New Research Examines Inefficiencies and Language Disparities in Large Language Models

Three arXiv papers investigate LLM layer effectiveness, energy distribution during inference, and unequal language comprehension abilities.

New Research Examines Inefficiencies and Language Disparities in Large Language Models

Three recent papers on arXiv explore critical issues in how Large Language Models function and perform across different contexts.

According to arXiv paper 2502.05795v5, researchers have identified what they term the “Curse of Depth,” which “highlights, explains, and addresses the recent observation in modern Large Language Models (LLMs) where nearly half of the layers are less effective than expected.” The paper aims to both confirm and address this inefficiency in model architecture.

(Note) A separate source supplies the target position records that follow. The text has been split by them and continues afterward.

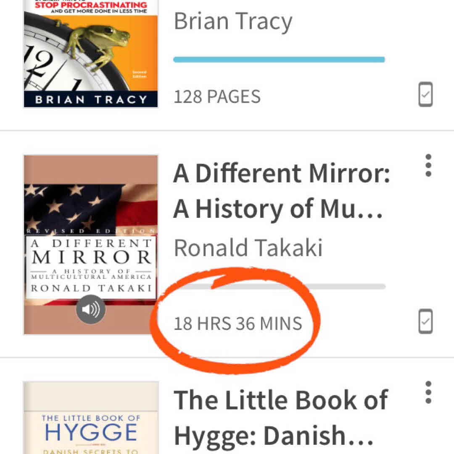Select author name Ronald Takaki

click(248, 248)
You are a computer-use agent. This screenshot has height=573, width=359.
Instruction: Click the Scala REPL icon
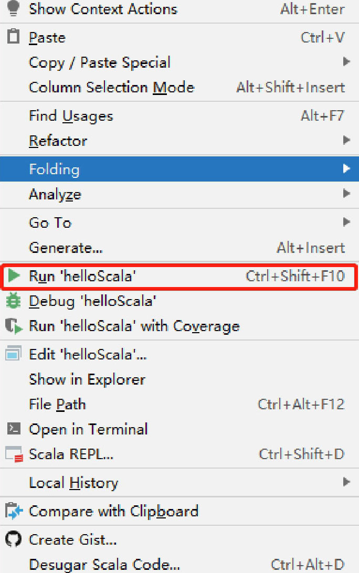14,454
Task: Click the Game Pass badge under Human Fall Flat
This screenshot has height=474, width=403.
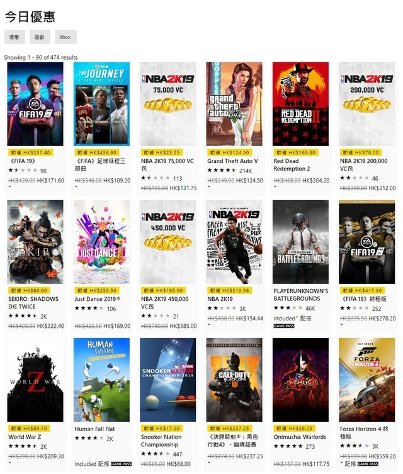Action: 122,464
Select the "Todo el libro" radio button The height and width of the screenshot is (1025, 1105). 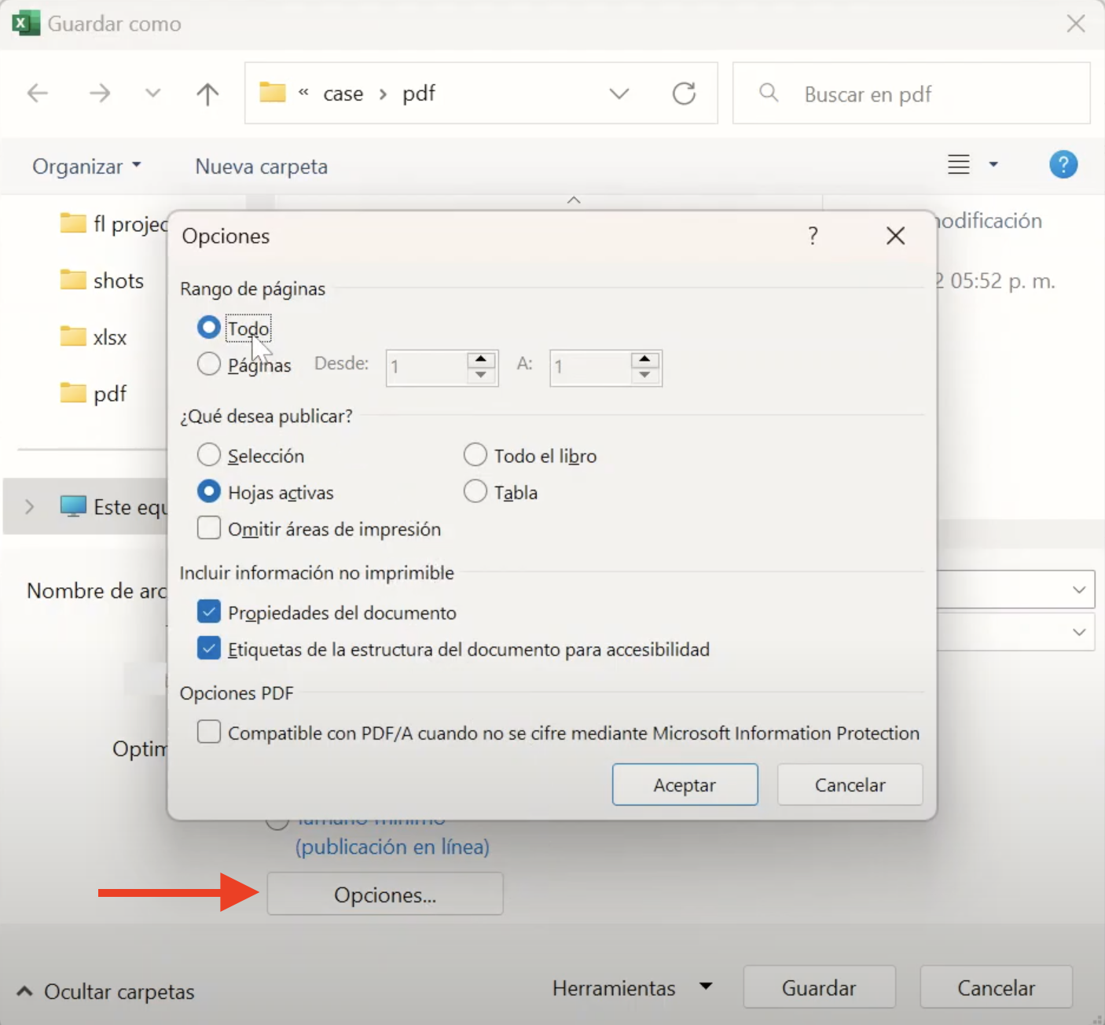point(475,454)
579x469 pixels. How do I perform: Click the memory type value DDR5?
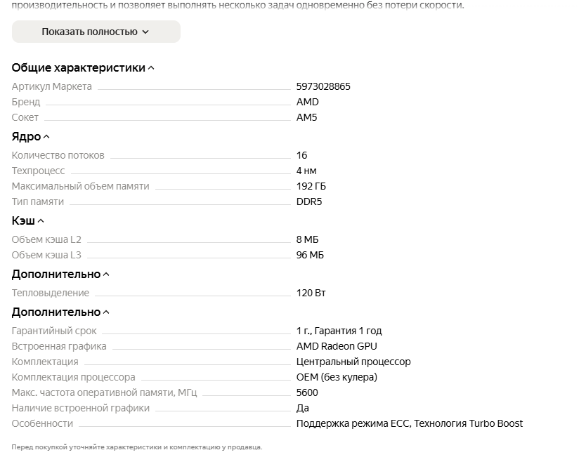pos(309,202)
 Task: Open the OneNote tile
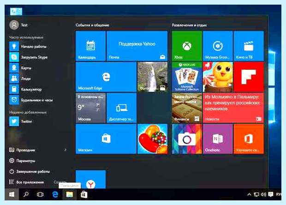218,139
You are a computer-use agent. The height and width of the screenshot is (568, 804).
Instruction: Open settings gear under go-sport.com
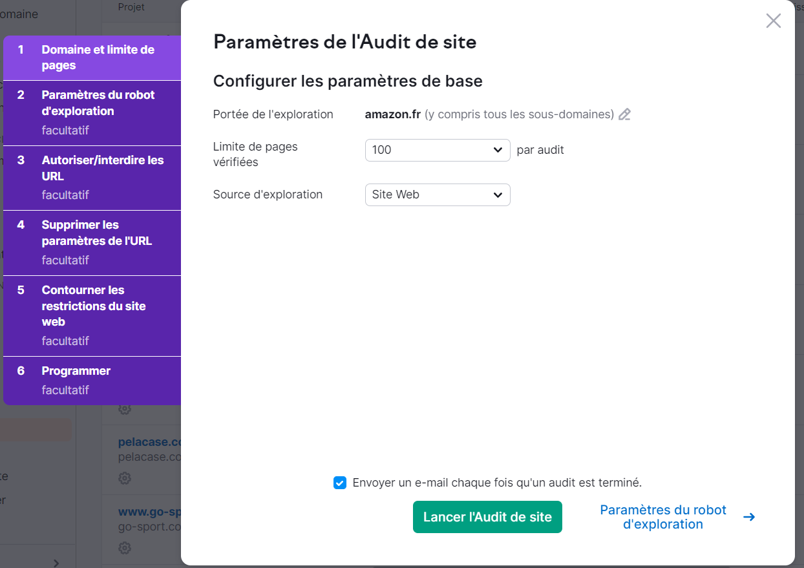pos(124,547)
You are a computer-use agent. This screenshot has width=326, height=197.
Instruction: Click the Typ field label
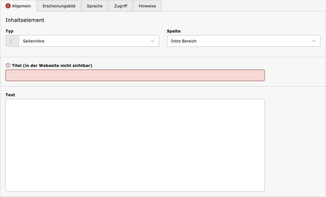pyautogui.click(x=9, y=31)
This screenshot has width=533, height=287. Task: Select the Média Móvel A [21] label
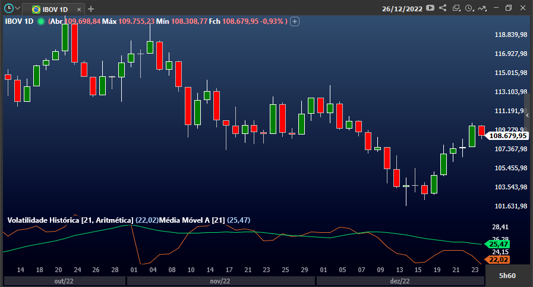192,220
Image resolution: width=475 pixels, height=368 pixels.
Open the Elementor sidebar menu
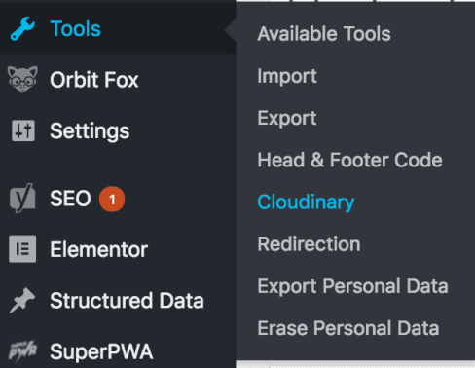[x=98, y=249]
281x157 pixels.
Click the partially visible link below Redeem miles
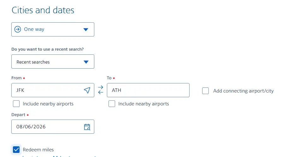point(60,156)
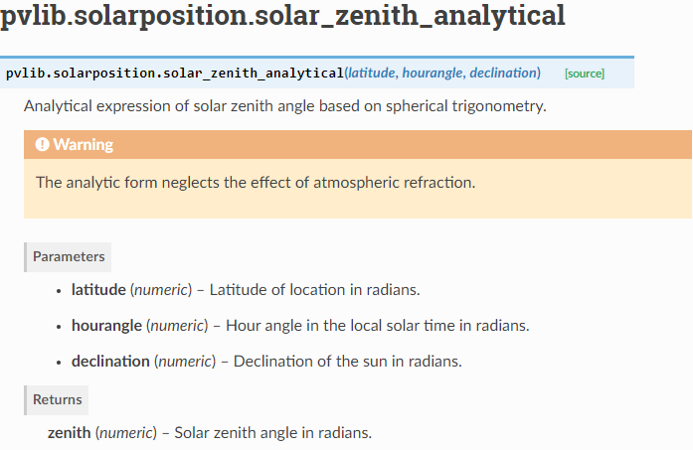Click the spherical trigonometry description sentence
693x450 pixels.
[284, 106]
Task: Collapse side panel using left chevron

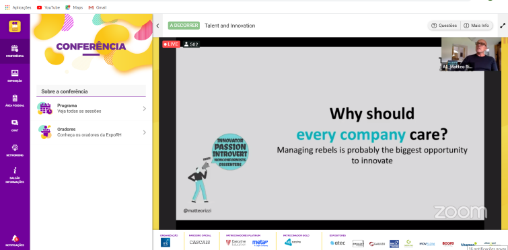Action: (157, 26)
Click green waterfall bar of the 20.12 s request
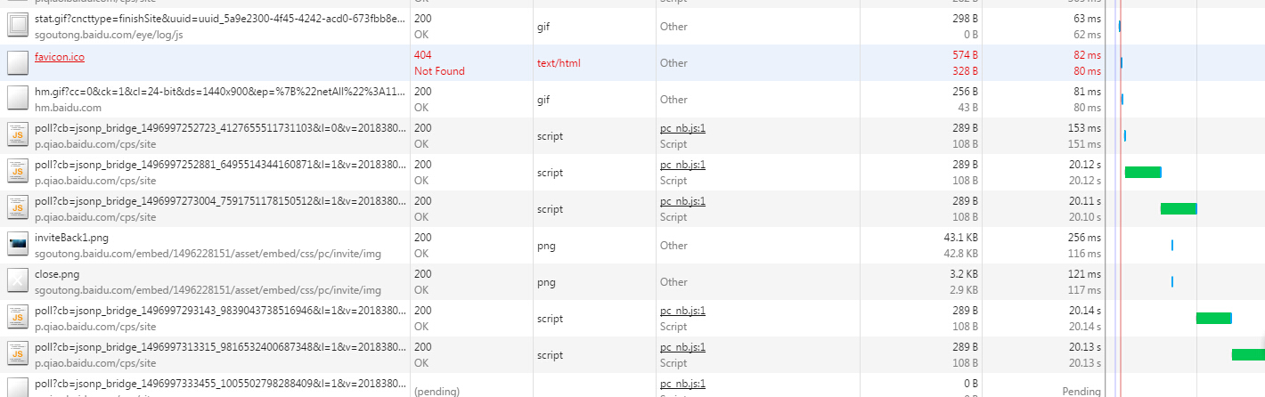 point(1143,172)
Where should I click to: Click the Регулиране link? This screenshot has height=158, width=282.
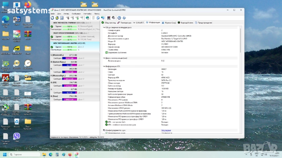166,130
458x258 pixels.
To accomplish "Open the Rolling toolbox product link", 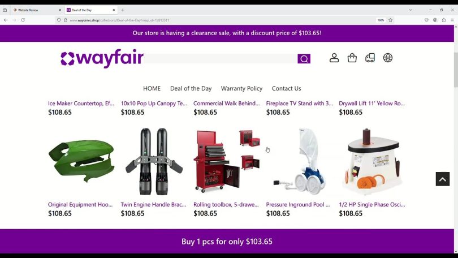I will [226, 205].
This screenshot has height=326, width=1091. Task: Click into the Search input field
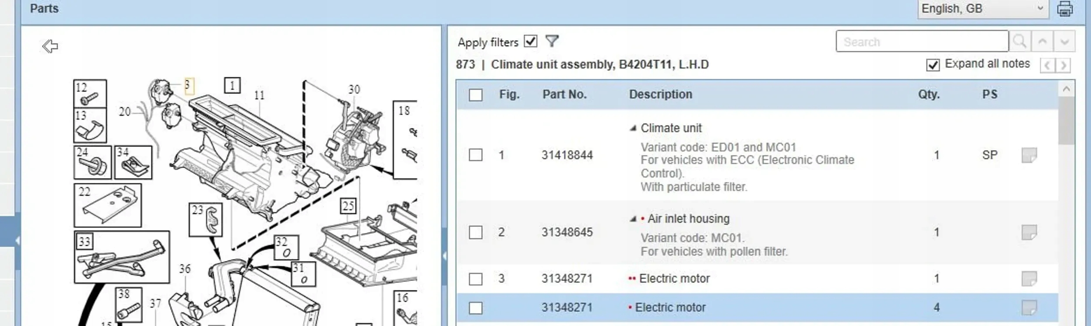pyautogui.click(x=922, y=42)
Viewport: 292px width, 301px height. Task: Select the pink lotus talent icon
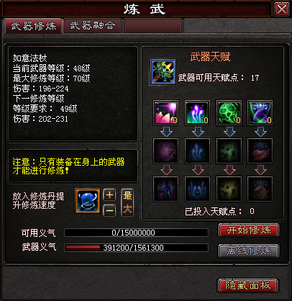click(x=165, y=113)
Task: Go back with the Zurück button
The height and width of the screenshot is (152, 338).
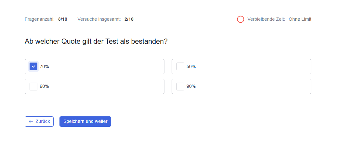Action: 39,122
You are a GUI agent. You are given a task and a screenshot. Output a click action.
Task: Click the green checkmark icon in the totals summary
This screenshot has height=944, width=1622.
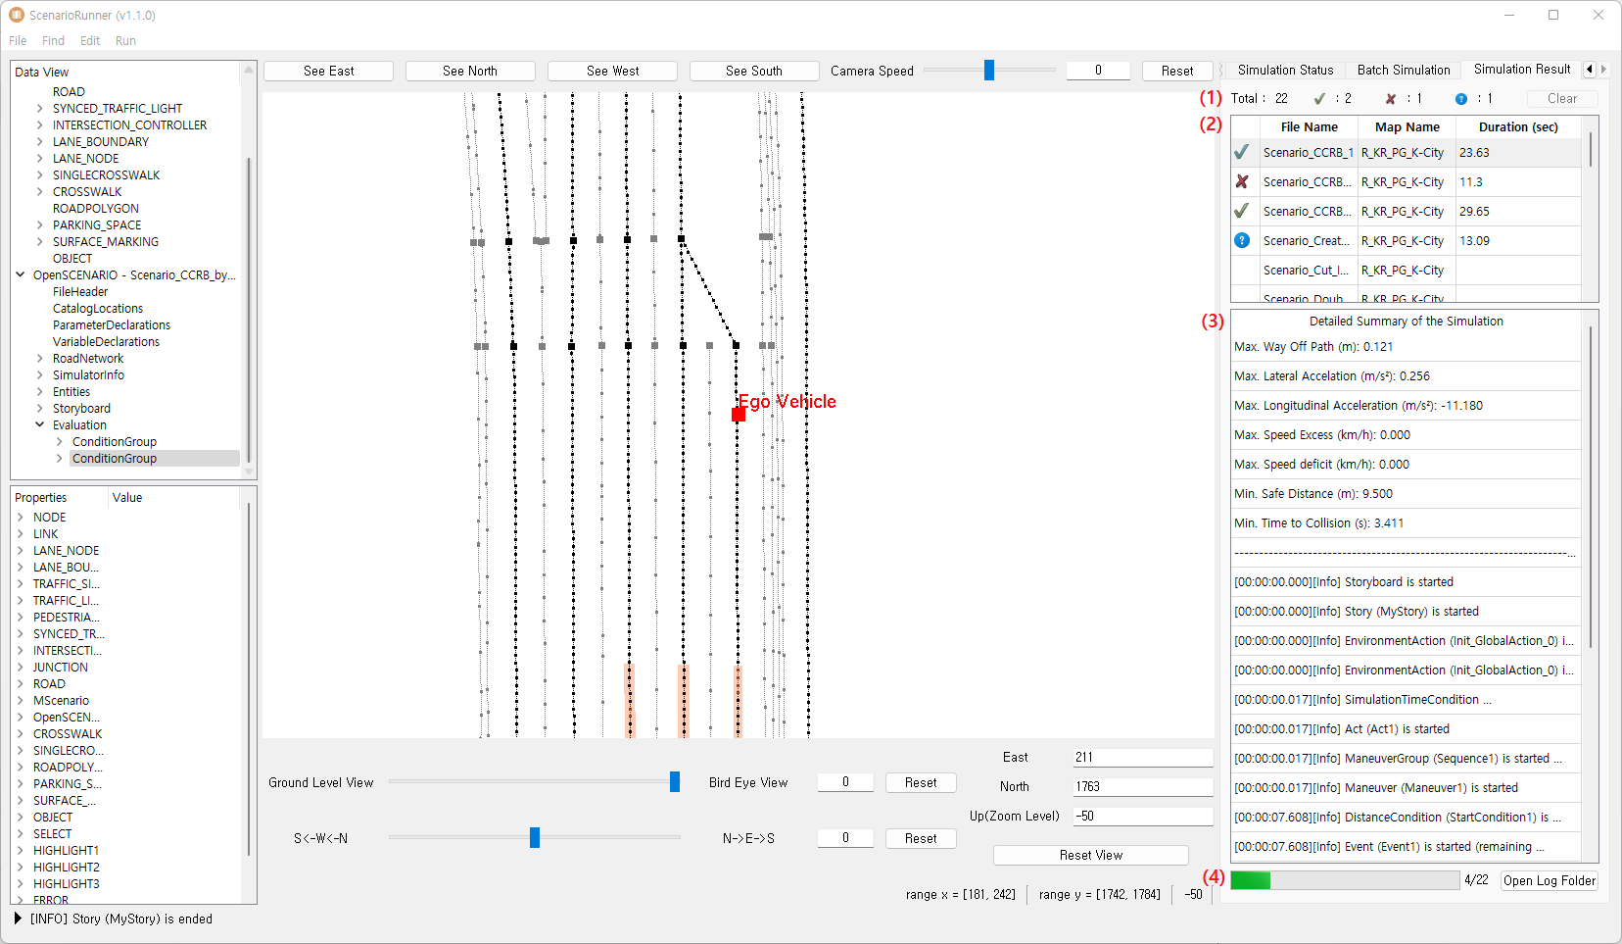point(1319,99)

A separate study (arXiv:2602.18671v1) takes a novel approach by reinterpreting “the final Large Language Model (LLM) softmax classifier as an Energy-Based Model (EBM).” According to the abstract, this method decomposes “the sequence-to-sequence probability chain into multiple interacting EBMs at inference,” enabling researchers to track what they call “energy” distribution during model operation.

Meanwhile, research published as arXiv:2602.20065v1 examines language equity in LLMs, finding that “Large Language Models (LLMs) do not comprehend all natural languages to equal degrees.” The paper notes that “most benchmarks evaluate LLMs in high-resource” languages, limiting understanding of their comprehension abilities across the full spectrum of languages they encounter.